Die erstklassig vorgetragene Musik wird bei diesem Livestream aus dem schönsten Kammermusiksaal der Stadt in zwei Varianten ausgestrahlt. Einmal ganz herkömmlich mit einem einzigen großen Bild, auf Wunsch aber auch in der "Multi-Camera-View". Wählt man per Mausklick diese Option teilt sich der Bildschirm mehrfach und zeigt das Konzert aus verschiedenen Blickwinkeln: Links sieht man die Sängerin in der Großaufnahme, rechts daneben drei weitere, kleine Einstellungen. Eine davon zeigt durchgängig die Hände von Wolfram Rieger - auch im zweiten Teil des Abends, wenn der Bass Frederic Jost die Bühne übernimmt.

Italienische Arien

Frederic Jost ist Mitglied im Opernstudio der Staatsoper Unter den Linden und singt zum Auftakt tatsächlich drei Opernarien, die Franz Schubert als "Drei italienische Lieder" hinterlassen hat. Es handelt sich dabei um heitere Arien. Texte, die unter anderem von Metastasio stammen, dessen Libretti Gluck oder Mozart vertont haben. Musik, die an Gioacchino Rossini erinnert - bis die Heiterkeit dann aber jäh und plötzlich abbricht, wenn der Sänger mit tiefsten Tönen Schuberts "Fahrt zum Hades" besingt. Am Ende dieses zweiten Konzertes kommt bei Liedern wie "Der Schiffer" zwar auch Hoffnung und Zuversicht auf, an die Heiterkeit der italienischen Lieder zu Beginn seines Auftritts kann der vorzügliche Bassist nicht mehr anschließen.

Schubert im Gespräch

Umrahmt wird das gelungene Eröffnungskonzert von zwei Gesprächsrunden mit Thomas Hampson, der das Festival zum dritten Mal veranstaltet und Mentor für viele beteiligte Sängerinnen und Sänger war. Als herausragender Schubert-Interpret hat der amerikanische Bariton mit Wolfgang Sawallisch am Klavier im Jahr 1996 Schuberts "Winterreise" aufgenommen. Im Gespräch mit dem Schubert-Biographen Friedrich Dieckmann - dessen gründliches Buch "Franz Schubert - eine Annäherung" im gleichen Jahr erschienen ist - schätzt Hampson, dass er von den rund 600 Schubert-Liedern "etwa 400" selbst gesungen habe. Seinen "aktuellen" Schubert wird Hampson beim Festival am Mittwoch dann mit Wolfram Rieger am Klavier präsentieren.
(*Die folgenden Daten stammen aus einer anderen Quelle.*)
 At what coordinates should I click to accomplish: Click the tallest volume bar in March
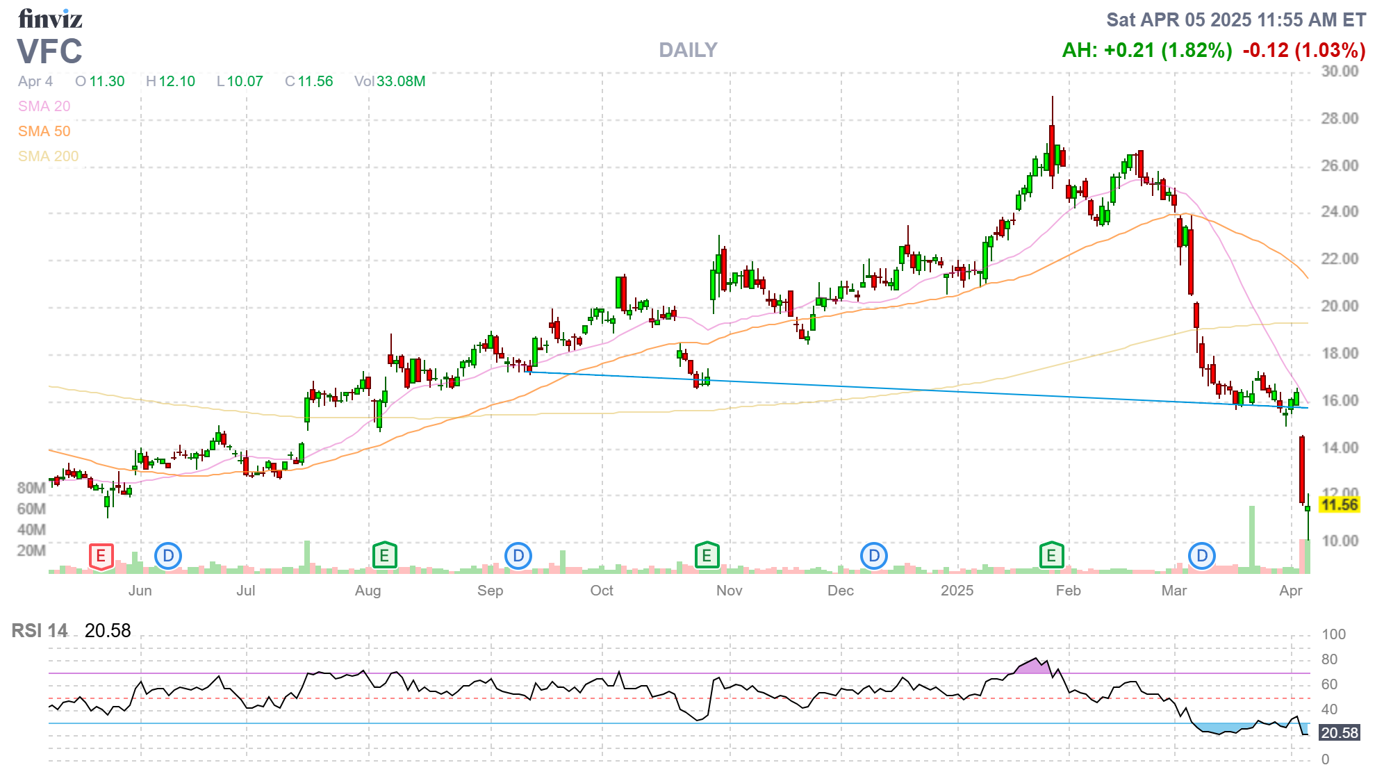1252,540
Natürlich würden auch diese beiden vorzüglichen Musiker lieber vor echtem Publikum auftreten, wie Hampson erzählt. Allerdings biete der Livestream als neues Konzertformat durchaus neue Möglichkeiten um Schubert und seine zeitlosen Lieder in der Pandemie würdig zu präsentieren: "Ich glaube, die Streaming-Welt ist wirklich ein toller Zugang zu unserem Publikum", sagt Hampson.